==== QUOTED PASSAGE ====

In the Lesson The Area Problem we defined the area under a curve in terms of a limit of sums.

$A = \lim_{n \to +\infty} S(P) = \lim_{n \to +\infty} T(P)$

where

$S(P) & = \sum_1^n m_i (x_i - x_{i - 1}) = m_1 (x_1 - x_0) + m_2 (x_2 - x_1) + \ldots + m_n (x_n - x_{n - 1}), \\T(P) & = \sum_1^n M_i (x_i - x_{i - 1}) = M_1 (x_1 - x_0) + M_2 (x_2 - x_1) + \ldots + M_n (x_n - x_{n - 1}),$

$S(P),$ and $T(P)$ were examples of Riemann Sums. In general, Riemann Sums are of form $\sum_{i = 1}^n f(x_i^*) \triangle x$ where each $x_i^*$ is the value we use to find the length of the rectangle in the $i^{th}$ sub-interval. For example, we used the maximum function value in each sub-interval to find the upper sums and the minimum function in each sub-interval to find the lower sums. But since the function is continuous, we could have used any points within the sub-intervals to find the limit. Hence we can define the most general situation as follows:

Definition
If $f$ is continuous on $[a, b],$ we divide the interval $[a, b]$ into $n$ sub-intervals of equal width with $\triangle x = \frac{b - a} {n}$. We let $x_0 = a, x_1, x_2, \ldots, x_n = b$ be the endpoints of these sub-intervals and let $x_1^*, x_2^*, \ldots, x_n^*$ be any sample points in these sub-intervals. Then the definite integral of $f$ from $x = a$ to $x = b$ is

$\int_a^b f(x) dx = \lim_{n \rightarrow \infty} \sum_{i = 1}^n f(x_i^*) \triangle x.$

Example 1:

Evaluate the Riemann Sum for $f(x) = x^3$ from $x = 0$ to $x = 3$ using $n = 6$ sub-intervals and taking the sample points to be the midpoints of the sub-intervals.

====

__CHALLENGE 1__: Reproduce the Riemann sums passage word for word, starting with "Evaluate the Riemann" and going on through "of the sub-intervals.".
__CHALLENGE 2__: Write the next part of the lesson on Riemann sums and the definite integral, picking up after its last sentence.

==== INFORMATION PROVIDED ====

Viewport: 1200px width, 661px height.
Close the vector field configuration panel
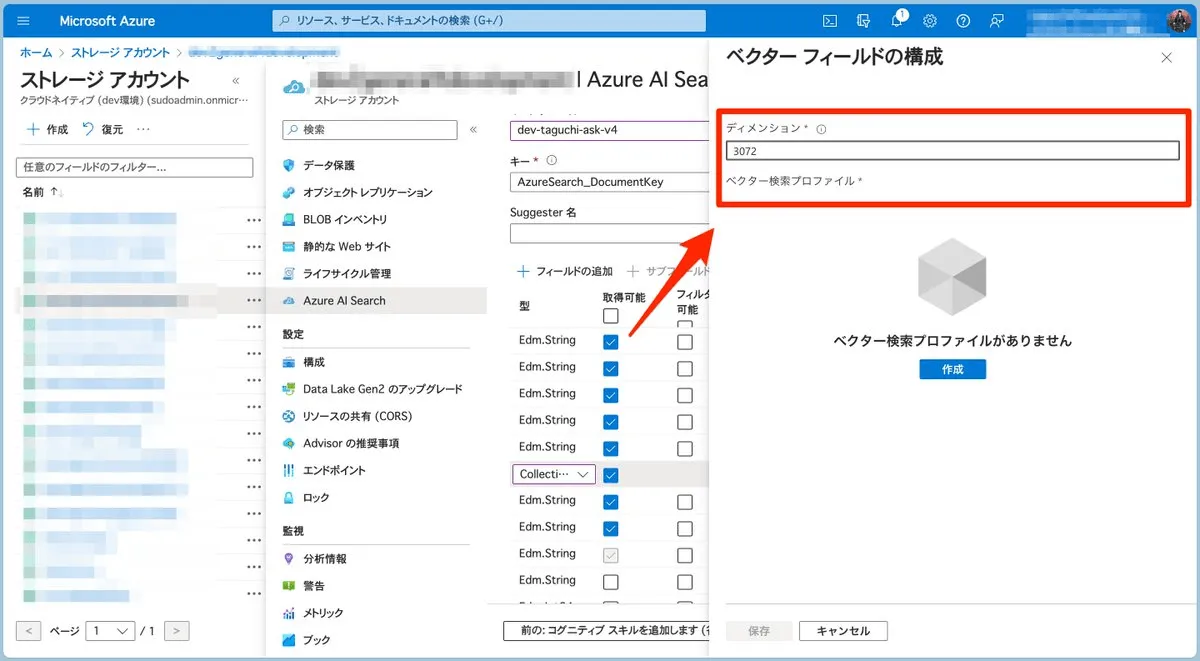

====

__EXERCISE OUTPUT 1__:
Evaluate the Riemann Sum for $f(x) = x^3$ from $x = 0$ to $x = 3$ using $n = 6$ sub-intervals and taking the sample points to be the midpoints of the sub-intervals.

__EXERCISE OUTPUT 2__:
Solution:

If we partition the interval $[0, 3]$ into $n = 6$ equal sub-intervals, then each sub-interval will have length $\frac{3 - 0} {6} = \frac{1} {2}.$ So we have $\triangle x =\frac{1} {2}$ and

$R_6 & = \sum_1^6 f(x_i^*) \triangle x = f(0.25) \triangle x + f(0.75) \triangle x + f(1.25) \triangle x + f(1.75) \triangle x + f(2.25) \triangle x + f(2.75) \triangle x \\& = \left (\frac{1} {64}\right ) \left (\frac{1} {2}\right ) + \left (\frac{27} {64}\right ) \left (\frac{1} {2}\right ) + \left (\frac{125} {64}\right ) \left (\frac{1} {2}\right ) + \left (\frac{343} {64}\right ) \left (\frac{1} {2}\right ) + \left (\frac{729} {64}\right ) \left (\frac{1} {2}\right ) + \left (\frac{1331} {64}\right ) \left (\frac{1} {2}\right ) \\& = \frac{2556} {64} = 39.93.$

Now let’s compute the definite integral using our definition and also some of our summation formulas.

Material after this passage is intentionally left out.